**COMPLETE THE FOLLOWING:**
1. Extract from the small-towns text, word for word, the part that opens with the words containing "Hodgenville (population about" and closes with "of Lincoln's life.".
2. Answer these questions using the small-towns text:
(a) In what year did the Genoa Candy Dance begin?
(b) In what year did the Phelps Dodge open-pit mine in Bisbee close?
(c) How many steps lead up to the Memorial Building near Hodgenville?
3. Please list every mountain range named in the small-towns text.

===== TEXT SHOWN =====

The setting against the eastern slope of the Sierra Nevada in the Carson Valley keeps the climate mild and the views to the Pine Nut Mountains long. The annual Genoa Candy Dance, originating in 1919 as a fundraising fall event to pay for the town's first street lighting, still runs in late September with a craft fair, vendors, and the original homemade candy that gave the event its name.

Bisbee, Arizona

Aerial view of Bisbee, Arizona
Aerial view of Bisbee, Arizona.

Bisbee is the small Cochise County seat in southern Arizona's Mule Mountains (population just under 5,000) that retrofitted itself from copper mining boomtown to working artists' colony when the Phelps Dodge open-pit mine closed in 1975. The town runs up the mountain on a series of steep staircases that thread between Victorian-era miners' cottages, and the architecture from the 1880s mining boom is mostly intact because the downward population trend stopped any teardown wave. The Bisbee Mining and Historical Museum, a Smithsonian Affiliate, holds the mine's archive in the original 1898 Phelps Dodge General Office Building.

The Queen Mine Tour takes visitors 1,500 feet into the actual mine workings on the original mining ore cars, guided by retired Phelps Dodge miners. The Lavender Pit, the open-pit mine that swallowed an entire neighborhood between 1950 and 1974, is visible from the highway overlook just east of town. The Bisbee 1000 Stair Climb each October runs 4.5 miles past nine staircases and more than 1,000 steps as one of the most unusual urban hikes in the country.

Hodgenville, Kentucky

Abraham Lincoln statue in town square of Hodgenville, Kentucky
Abraham Lincoln statue in town square of Hodgenville, Kentucky.

Hodgenville (population about 3,300) was where Abraham Lincoln was born on February 12, 1809, in a one-room log cabin on the Sinking Spring Farm three miles south of town. The Abraham Lincoln Birthplace National Historical Park preserves the site, with a 1911 Beaux-Arts neoclassical Memorial Building enshrining the symbolic log cabin (the cabin inside the building is a 19th-century structure that may or may not be the actual Lincoln cabin; the Park Service position is honest about the ambiguity). Fifty-six steps lead up to the Memorial Building, one for each year of Lincoln's life.

===== DATA LINES =====

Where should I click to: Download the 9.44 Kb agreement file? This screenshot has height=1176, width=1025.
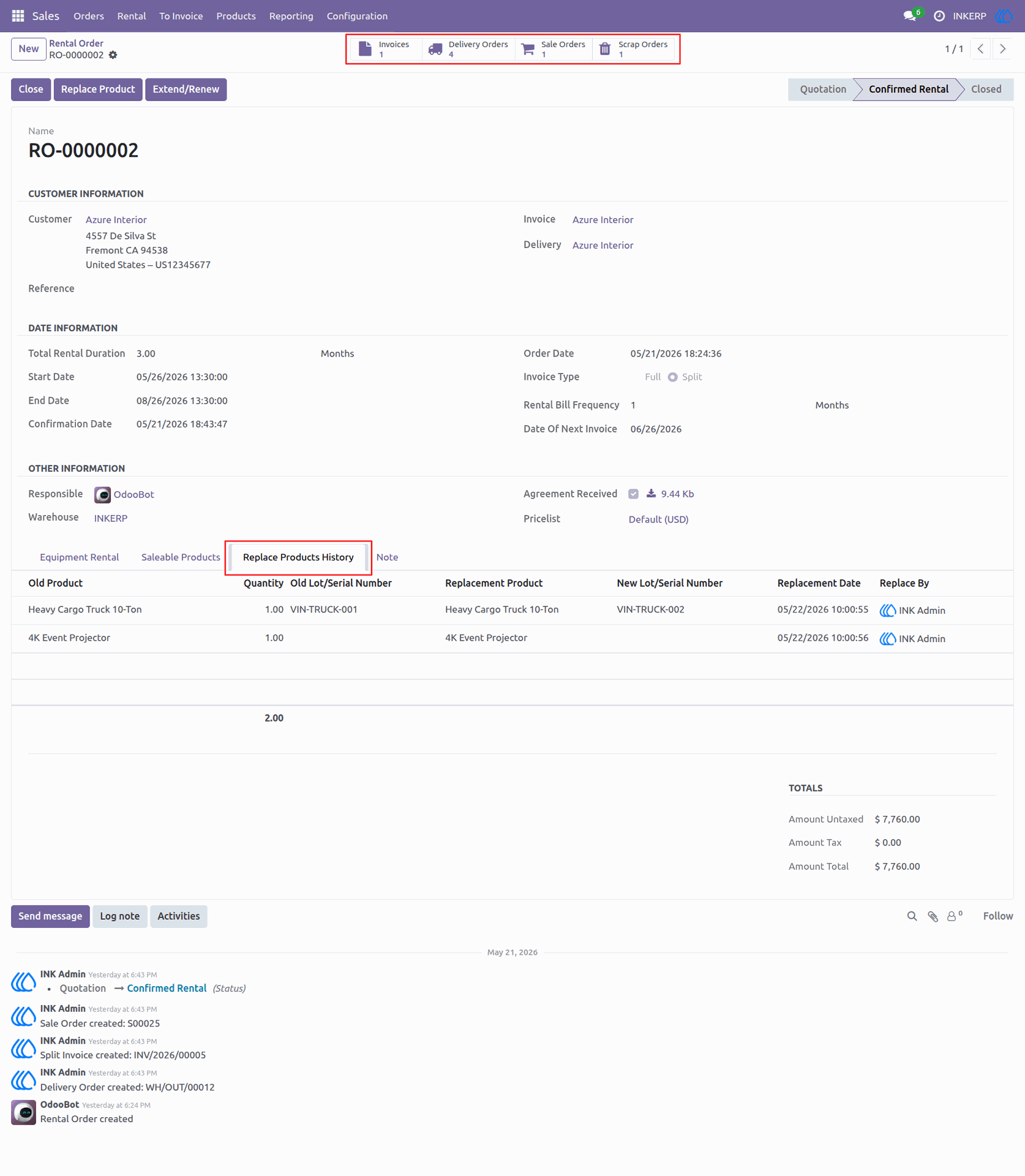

=====

**FINAL ANSWERS:**
1.
Hodgenville (population about 3,300) was where Abraham Lincoln was born on February 12, 1809, in a one-room log cabin on the Sinking Spring Farm three miles south of town. The Abraham Lincoln Birthplace National Historical Park preserves the site, with a 1911 Beaux-Arts neoclassical Memorial Building enshrining the symbolic log cabin (the cabin inside the building is a 19th-century structure that may or may not be the actual Lincoln cabin; the Park Service position is honest about the ambiguity). Fifty-six steps lead up to the Memorial Building, one for each year of Lincoln's life.

2.
(a) 1919
(b) 1975
(c) Fifty-six

3.
Sierra Nevada
Pine Nut Mountains
Mule Mountains